Article 26 of the Constitution provides:-

“26 (1) – Every person has the right to life

(2) A person shall not be deprived of life intentionally, except to the extent authorised by this Constitution or other written law.”

21. In this instance, the written law is the Penal Code Section 296 (2) which creates an offence known as Robbery with Violence and also provides for a penalty of death.

22. Certainly in the recent past the High Court sitting as a bench of three in PETITION NO. 618 OF 2010- JOSEPH KABERIA KAHINGA AND OTHERS –VS- ATTORNEY GENERAL expressed strong crews regarding the unconstitutionality of the death sentence.

23. Indeed I have the same views and agree that the case ofGEOFREY NGOTHO MUTISO –VS- R. (2010) e KLR (CRIMINAL APPEAL NO.17 OF 2002) had developed very progressive jurisprudence on the unconstitutionality of the death sentence as a mandatory penalty, but this was demolished by the subsequent Court of Appeal decision in JOSEPH NJUGUNA MWAURA AND OTHERS –VS- R.(Supra).

24. Until such a time that the issue is fully settled, then I think the findings given by the Court of Appeal must prevail – that limb of the petition also fails.

25. The petitioner also questioned the High Court’s decision to enhance the sentence meted out.  On this limb, Mr. Oluoch submitted that where evidence discloses an offence under Section 296 (2) and the trial magistrate wrongly convicts under Section 296(1) or even on lesser offence, the High Court or Court of Appeal acting suo motu or on application by the prosecution can enhance and rectify such error (see Section 364 of the Criminal Procedure Code on power of the High Court on revision of sentences) – also see the case of JOHANA NDUNGU –VS- R – CRIMINAL APPEAL NO.116 OF 1995 (MSA).

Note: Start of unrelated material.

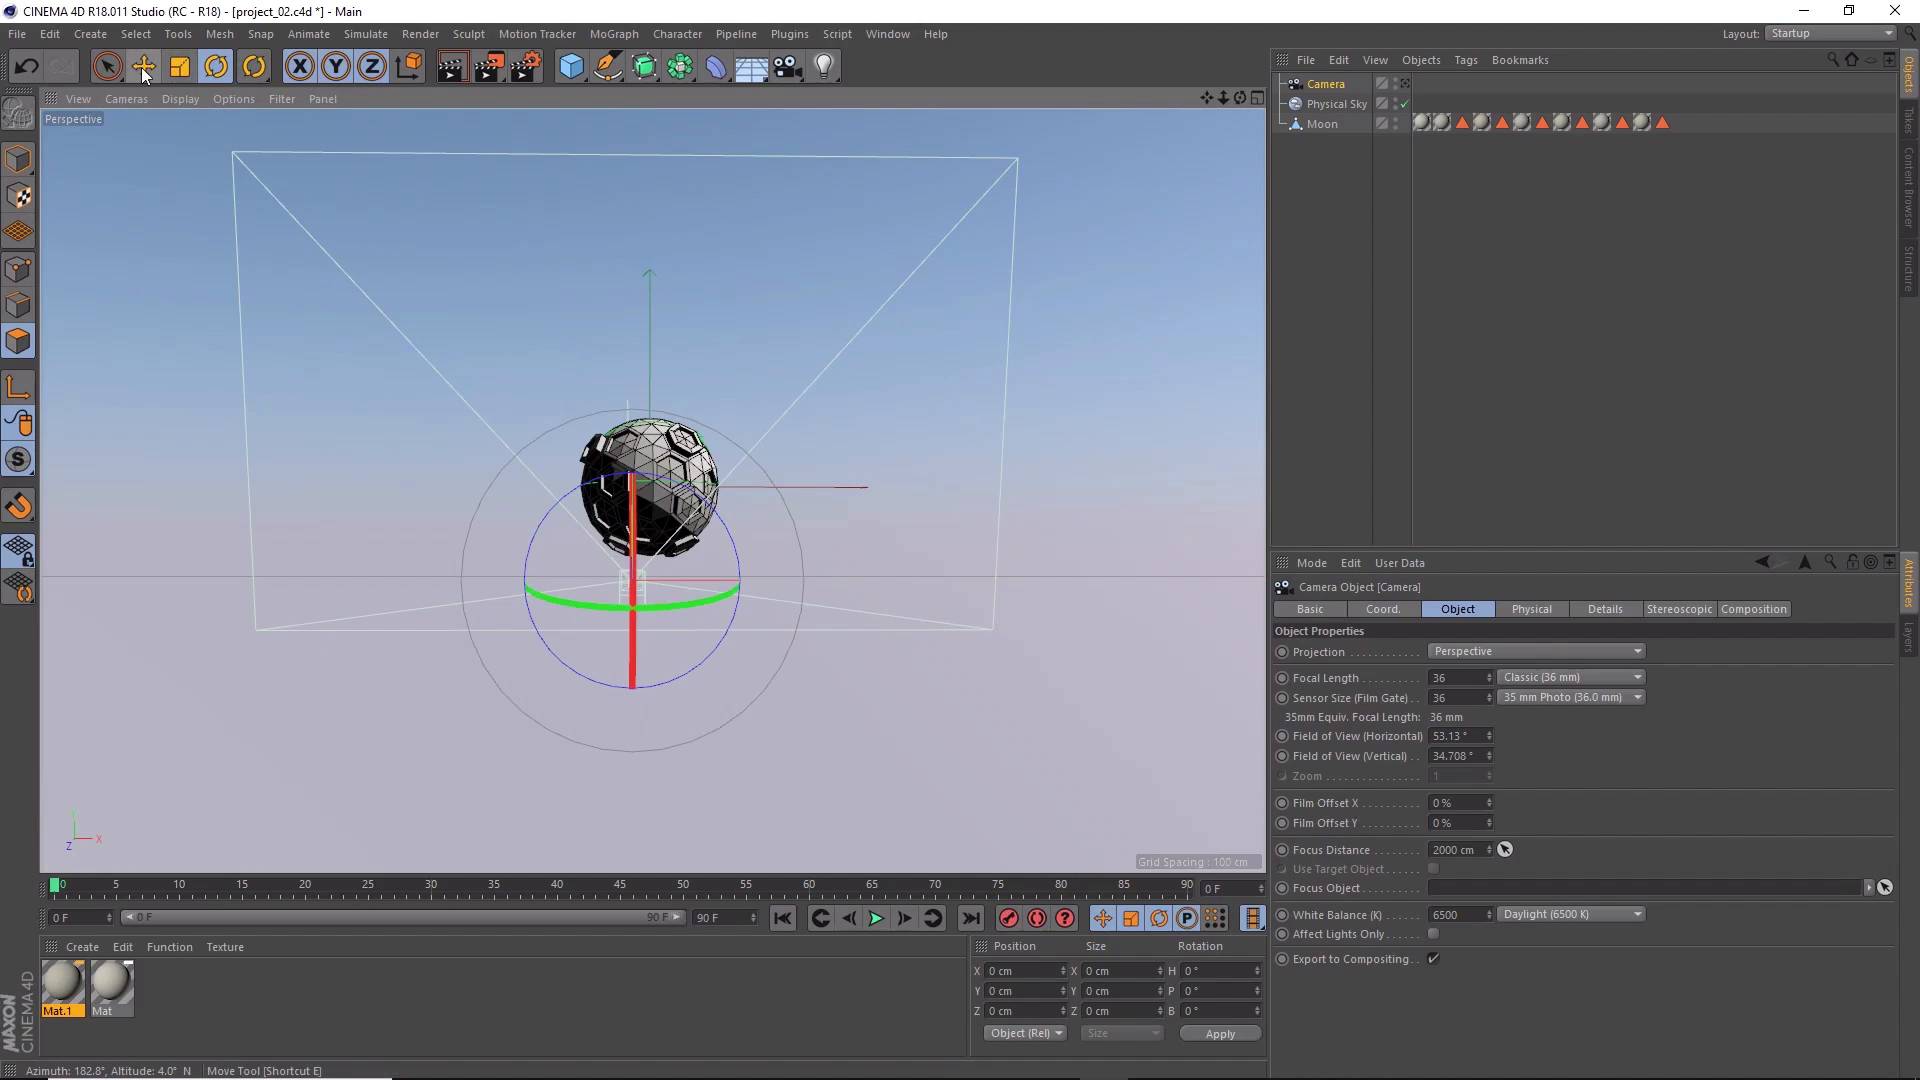Image resolution: width=1920 pixels, height=1080 pixels.
Task: Toggle Physical Sky green check mark
Action: pyautogui.click(x=1404, y=104)
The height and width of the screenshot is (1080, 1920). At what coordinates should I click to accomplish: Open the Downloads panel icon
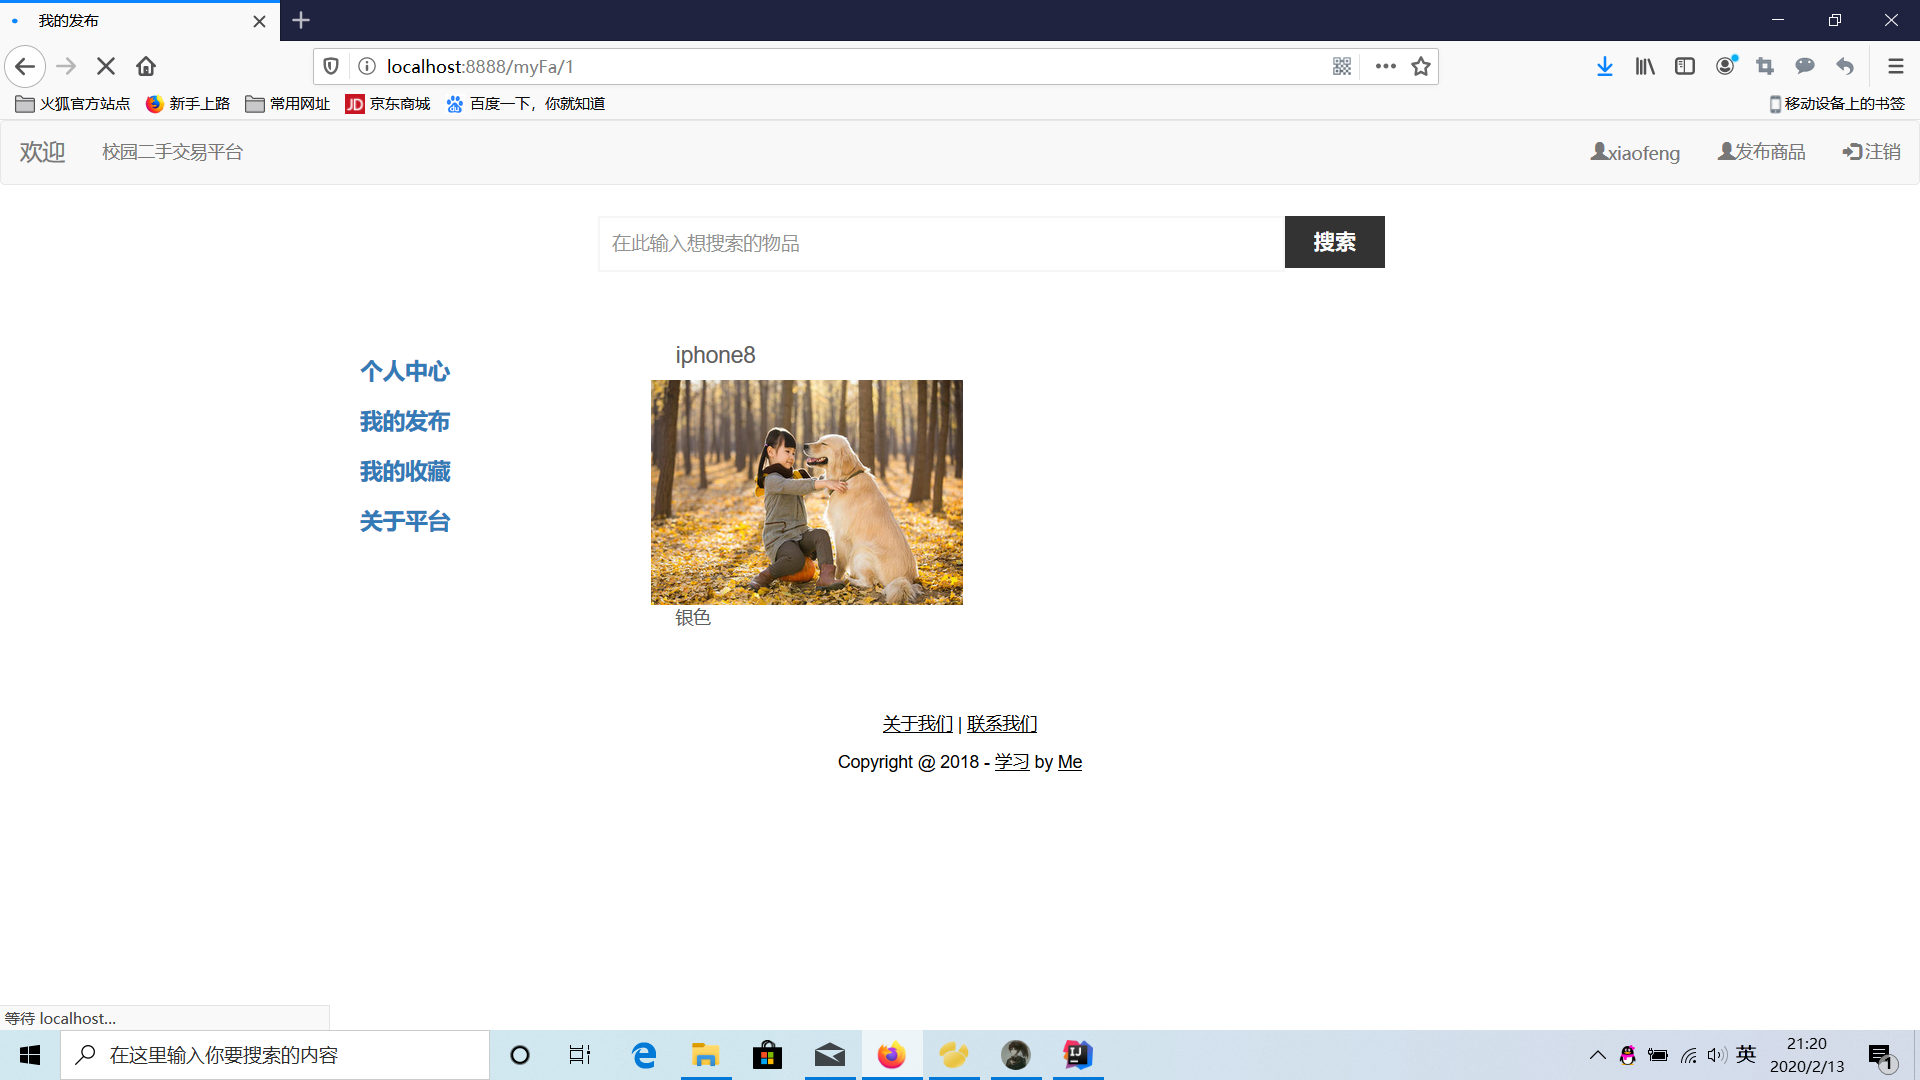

26. I need not belabour the point – the court acted properly and if the petitioner is dissatisfied with that finding by the High Court 2 Judge bench, then his option was to lodge an appeal before the Court of Appeal.

27. Finally the petitioner has invoked the provisions of Article 50 (6) to argue that the court should order for a retrial.  Article 50 (6) provides as follows:-

“6. A person who is convicted of a criminal offence may petition the High Court for a new trial if –

a) The person’s appeal, if any, has been dismissed by the highest court to which the person is entitled to appeal, or the person did not appeal within the time the appeal was allowed; and

b) New and compelling evidence has become available.

28. It is not clear to me whether an appeal was lodged in the Court of Appeal as the petitioner makes no such reference, or whether he failed to file such appeal within the period required.

29. Whatever the case I agree with Mr. Oluoch that it is incumbent on the petitioner to disclose the new and compelling evidence he has to warrant reopening his case.  Unfortunately what he has done is to revisit the same evidence that was presented at the trial and before the High Court, and try to poke holes at it, with a view to finding fault in the respective court’s findings.  I do not think that is what is envisaged by Article 50 (6), and I find that he has failed to satisfy the requirements therein.

30. Consequently I hold that the petition has no merit and is dismissed in its entirety.

Delivered and dated this 2ndday of November, 2016 at Homa Bay.